Here are a few additional tips for great virtual programs:

  • Passion does more to draw your students in that anything else. Let your passion for your subject come through and your audience will respond.
  • Practice! Practice your program or lesson before you present it and keep practicing until you have the kinks worked out. For virtual instruction, you’ll need to practice not only presenting the content but also navigating whatever digital platform you will be using.
  • Incorporate elements that are aesthetic or surprising. Choose beautiful or funny pictures and facts that are surprising to create memorable lessons.
  • Allow for audience participation at regular intervals. This is important, though often overlooked, for in-person classes. It’s essential for virtual. The interval will vary by age group. For younger elementary, the ideal interval is probably 5-7 minutes, for adults maybe 15-20 minutes.

Here are some suggestions for incorporating audience participation in a virtual program.

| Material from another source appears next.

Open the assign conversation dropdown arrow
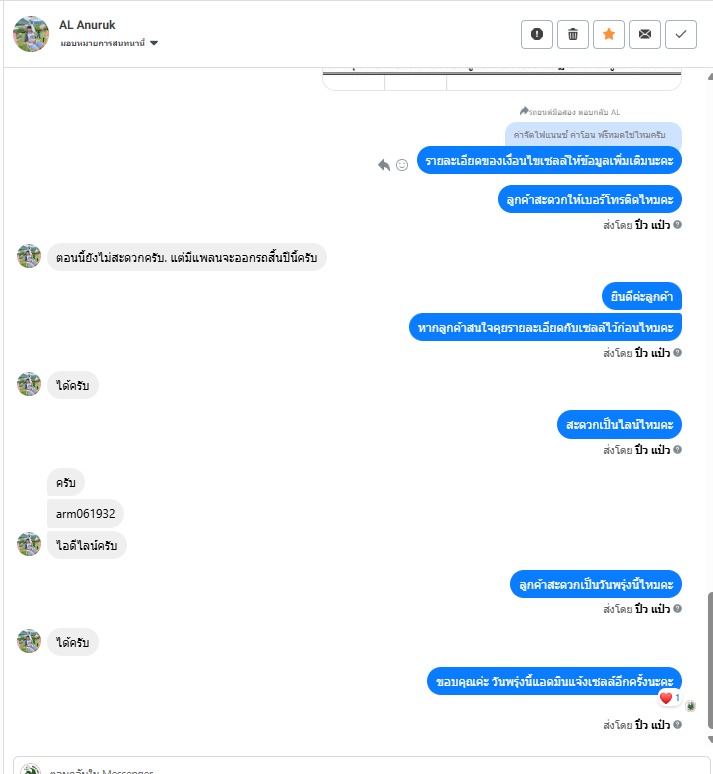This screenshot has height=774, width=713. pos(154,43)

  • If your lesson is live and your audience numbers about 30 or less, you can simply ask for a show of hands or to show something you told them to bring to class, like a seed or leaf. Especially for younger kids, incorporating even a little movement and an opportunity to see their peers can up their engagement dramatically.
  • Ask a question and invite the audience to state or choose an answer using a polling app. You can embed a factual multiple-choice question into your presentation or let your audience vote on a relevant question, like which example to go over as a group or what their favorite mammal is. A polling feature can be used to give you vital information about your class, like what they already know and where they are struggling, or it can just give them an opportunity to interact, to feel like they are included and involved. Zoom has a polling feature, and Poll Everywhere is another popular option.
  • In addition to posing questions for the entire group, you can ask individual students to do something for the class. For example, in Zoom, you can send a message in the chat window to one individual participant. It’s also a great idea to incorporate a game by, say, asking the student to act something out that relates to your lesson. Virtual charades is fun and engaging, and helps alleviate how challenging it can be for young children to sit in front of a screen by themselves instead of being in a classroom filled with life. Lots of games used for in-person settings can be taken virtual with a little tweaking. Older audiences enjoy games too; just match the game to the audience.
  • In Zoom, you can share your screen or use the Whiteboard feature, along with the Annotate feature, to allow your participants to mark on the screen. Multiple whiteboards can be shared at once, giving you the option to have all students marking on one board or a board for each student. You can use Annotate without Whiteboard to allow students to mark on whatever you are sharing on your screen, like PDFs or a PowerPoint presentation. With Annotate, you can write, draw, stamp and spotlight. Other apps that allow for on-screen interaction are, and Google Jamboard.

How are you incorporating audience participation into your virtual programs? What has worked for you, and what challenges are you having?